U.S. authorities launched a new battle on Wednesday to make Julian Assange face American justice , telling British judges that if they agree to extradite the WikiLeaks founder on espionage charges, he could serve any U.S. prison sentence he receives in his native Australia.
In January, a lower U.K. court refused a U.S. request to extradite Mr. Assange over WikiLeaks’ publication of secret American military documents a decade ago. District Judge Vanessa Baraitser ruled that Mr. Assange, who has spent years in hiding and in British prisons as he fights extradition, was likely to kill himself if held under harsh U.S. prison conditions.
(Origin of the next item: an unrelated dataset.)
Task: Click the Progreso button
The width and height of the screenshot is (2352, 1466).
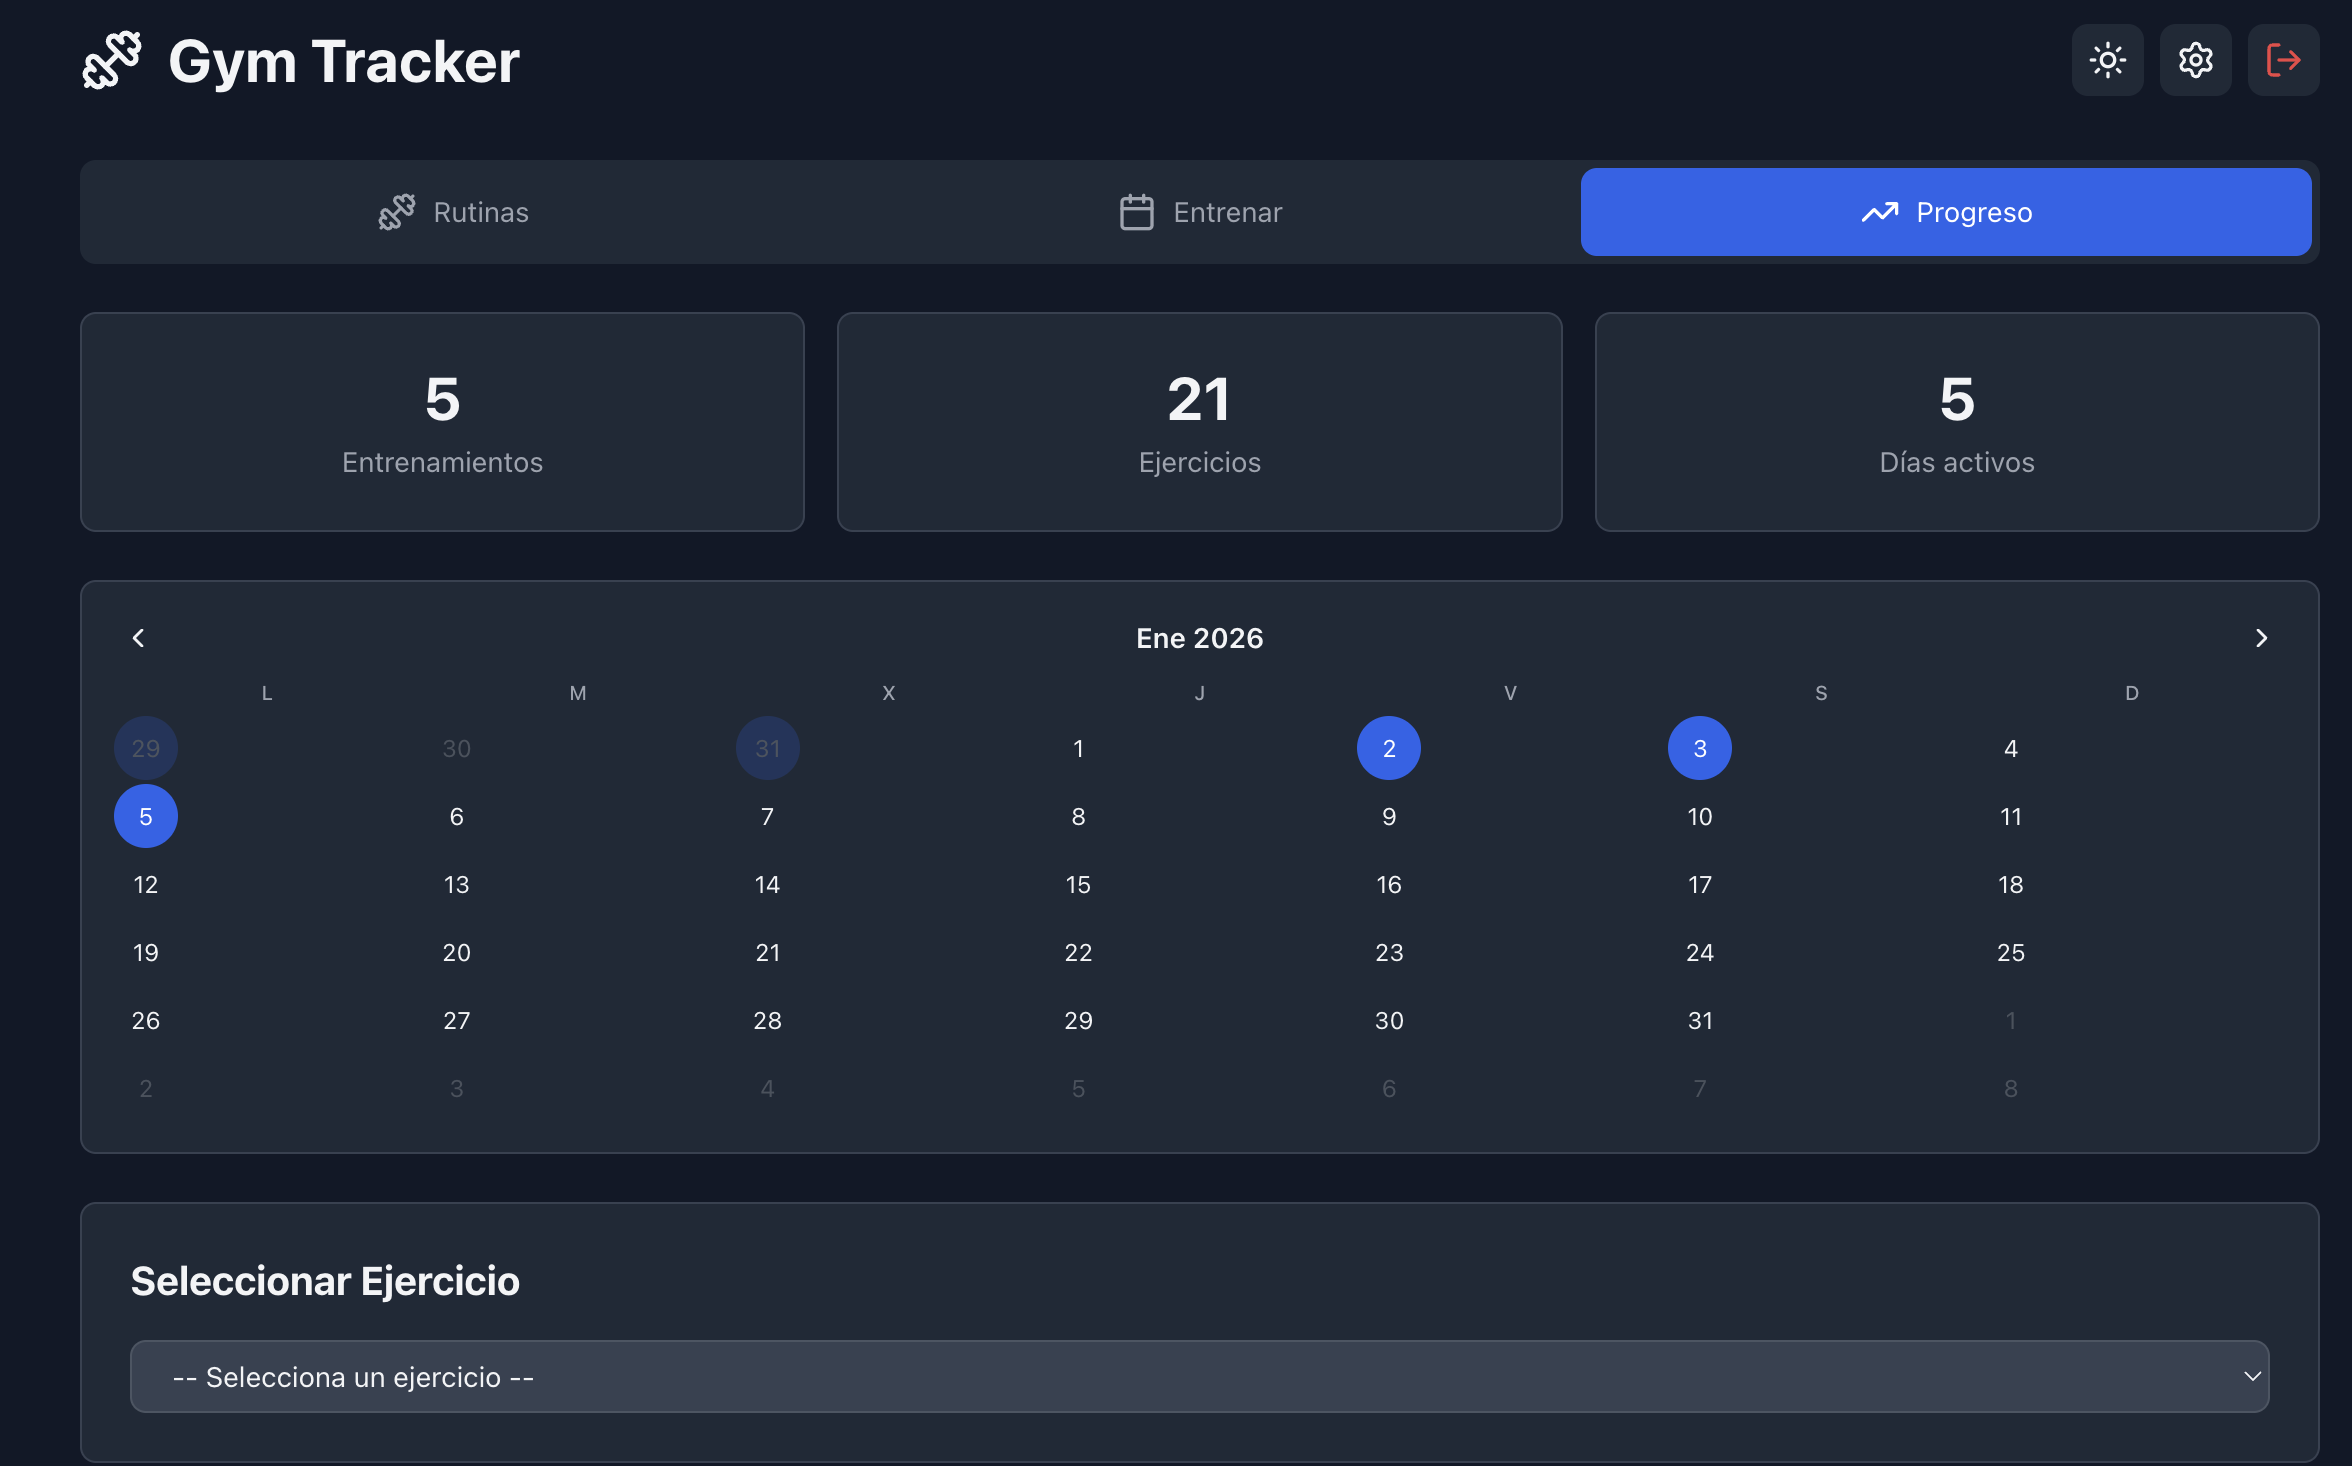Action: pyautogui.click(x=1945, y=212)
Appealing against the January decision, an attorney for the U.S. government denied that Mr. Assange’s mental health was too fragile to withstand the U.S. judicial system. Lawyer James Lewis said Mr. Assange “has no history of serious and enduring mental illness” and does not meet the threshold of being so ill that he cannot resist harming himself.
No ‘Supermax’ prison
U.S. prosecutors have indicted Mr. Assange on 17 espionage charges and one charge of computer misuse over WikiLeaks’ publication of thousands of leaked military and diplomatic documents. The charges carry a maximum sentence of 175 years in prison, although Mr. Lewis said “the longest sentence ever imposed for this offence is 63 months.”
Mr. Lewis said American authorities had promised that Mr. Assange would not be held before trial in a top-security “Supermax” prison or subjected to strict isolation conditions.Mr. Lewis said the assurances “are binding on the U.S.”
“Once there is an assurance of appropriate medical care, once it is clear he will be repatriated to Australia to serve any sentence, then we can safely say the district judge would not have decided the relevant question in the way that she did," he said.
The U.S. also says a key defence witness, neuropsychiatrist Michael Kopelman, misled the previous judge by omitting to mention that Stella Moris, a member of WikiLeaks’ legal team, was also Mr. Assange’s partner and had two children with him. Mr. Lewis said that information was “a highly relevant to the question of likelihood to suicide.”